Optimization of the Dyeing Process and Prediction of Quality Characteristics on Elastic Fiber Blending Fabrics

This study aims to find the optimal conditions for dyeing polyester (PET) and Lycra®-blended fabric and predict the quality characteristics, where PET and Lycra®-blended fabric were taken as raw material with dispersed dyes using a one-bath two-section dyeing method, characterizing the color strength of gray fabric. Adopting the Taguchi method for parameter design, machine working temperature, dyeing time, dye concentration, and bath ratio, which have an influence on dyeing, were chosen as control factors to conduct experiments using orthogonal arrays, and analysis of variance was incorporated to determine optimal processing conditions, significant factors, and percent contribution.
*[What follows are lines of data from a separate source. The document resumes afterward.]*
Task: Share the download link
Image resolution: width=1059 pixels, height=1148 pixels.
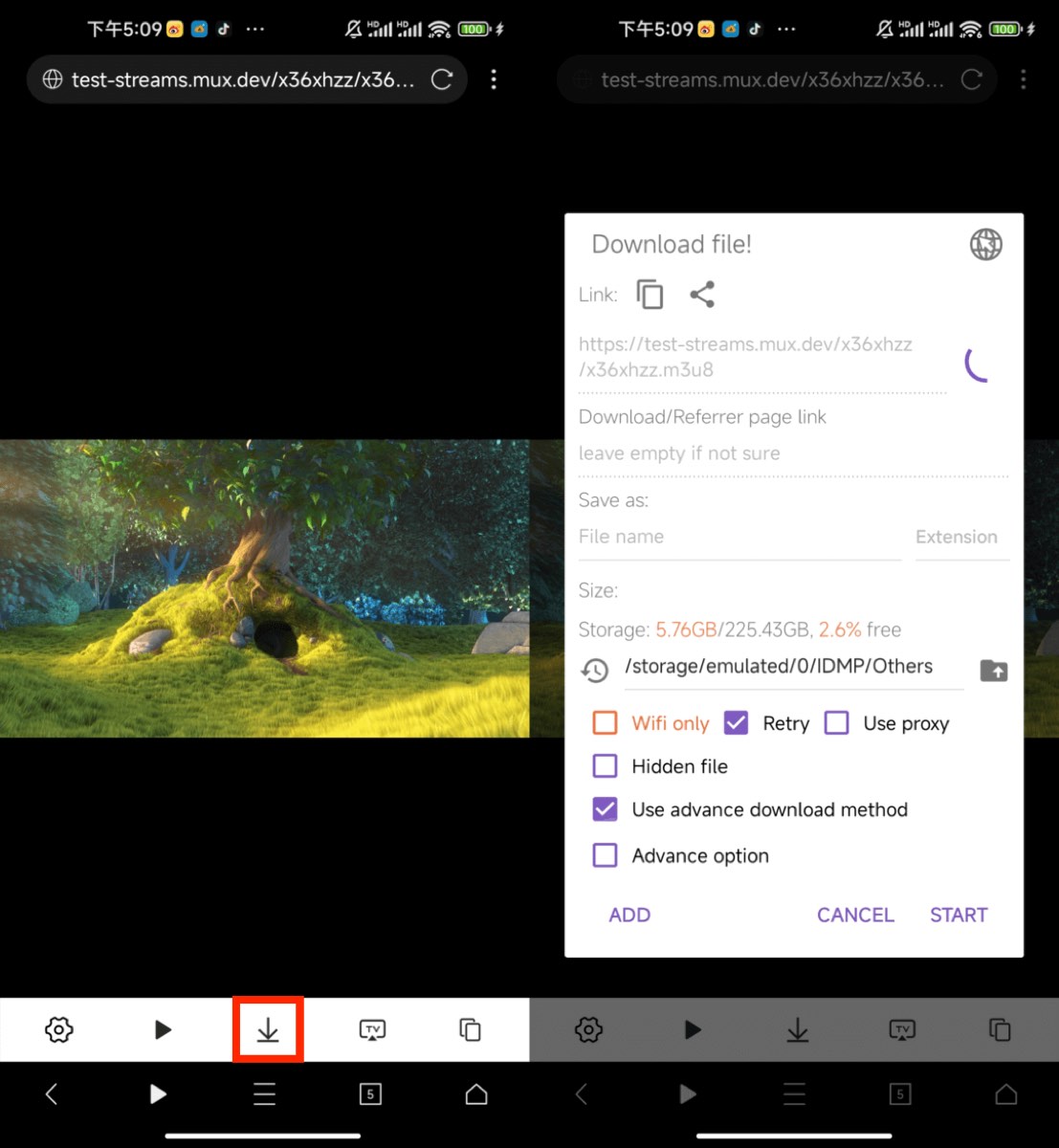Action: pyautogui.click(x=703, y=295)
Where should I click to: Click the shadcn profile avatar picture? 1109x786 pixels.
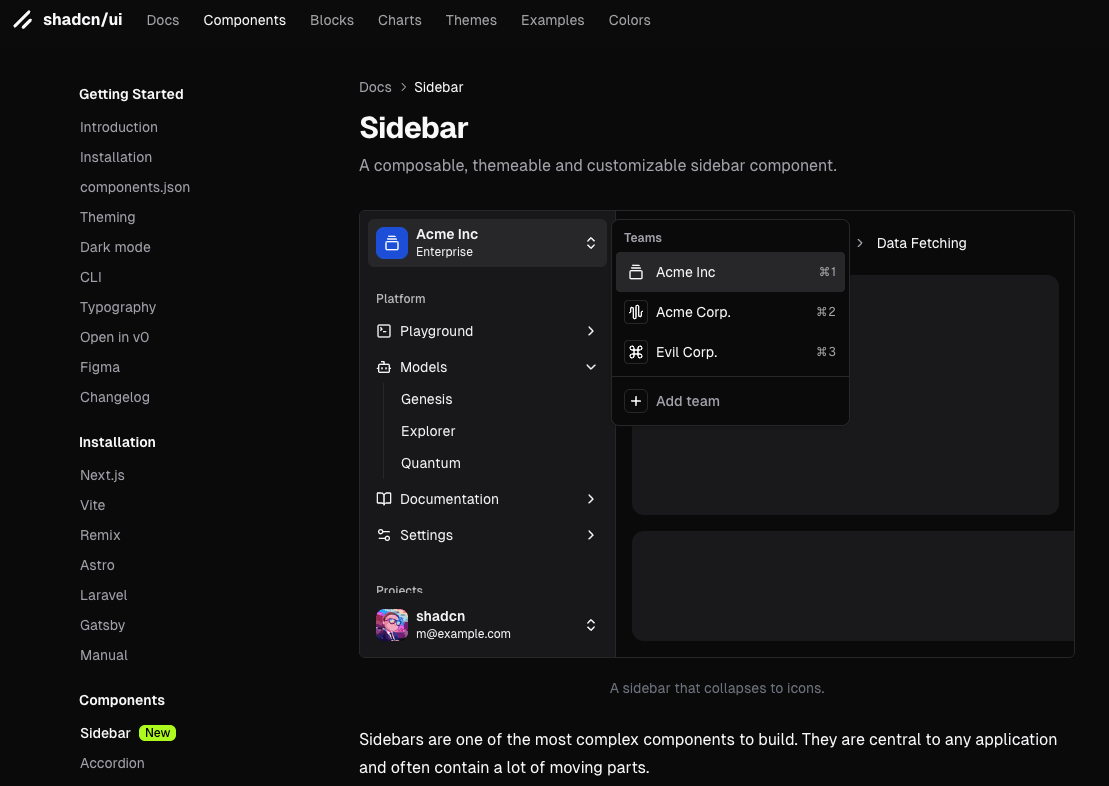[x=391, y=624]
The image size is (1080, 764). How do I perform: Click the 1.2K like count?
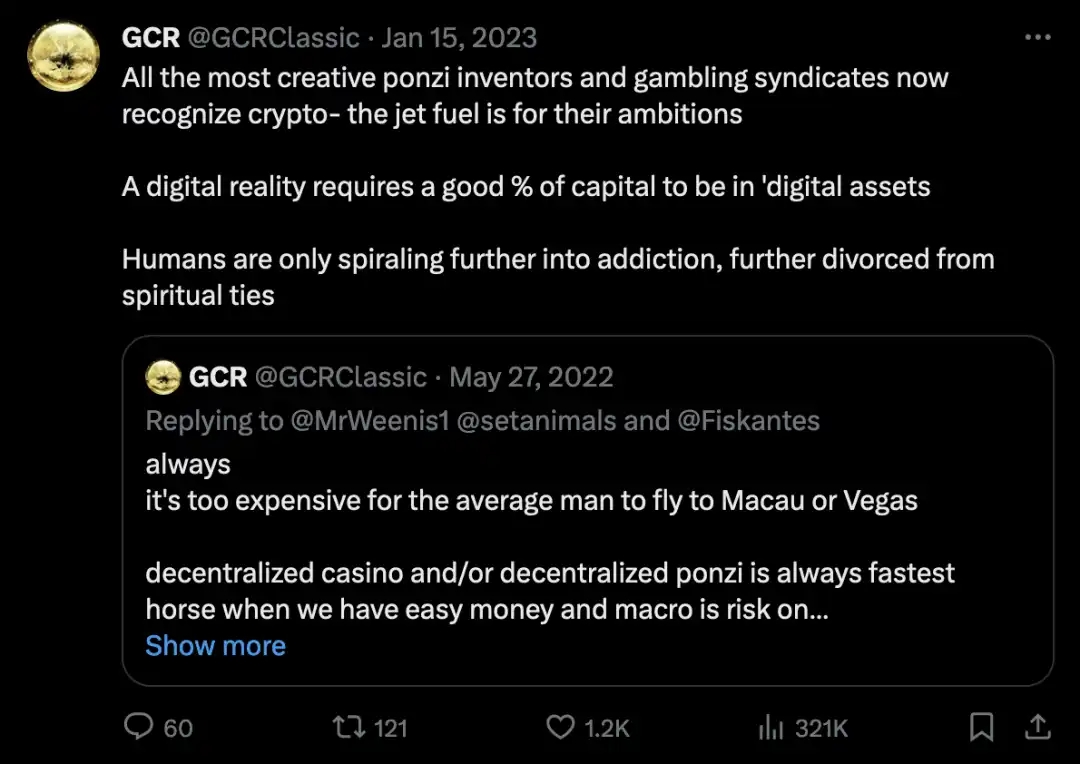[605, 728]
With the smaller-the-better characteristic for color strength of gray fabric as the target characteristic, calculations were conducted to confirm the reproducibility of the experiment. We found from experimental results that color strength for gray fabric dyed under optimal conditions was closer to the target value. In addition, we constructed a prediction system based on the factors significantly influencing dyeing performance by a integrating genetic algorithm (GA) with a back propagation neutral network (BPNN), so as to find optimal connection weight values. Hence, learning algorithm efficiency was enhanced with decreased dependency on initial conditions, together with a more robust learning algorithm, so as to predict color strength for gray fabric. Moreover, improvements of BPNN, which is most widely used at present, will be influenced by choice of initial learning parameters more often than not, hence there is a disadvantage in that it is probable that only local optimal solutions are found instead of global optimal solutions.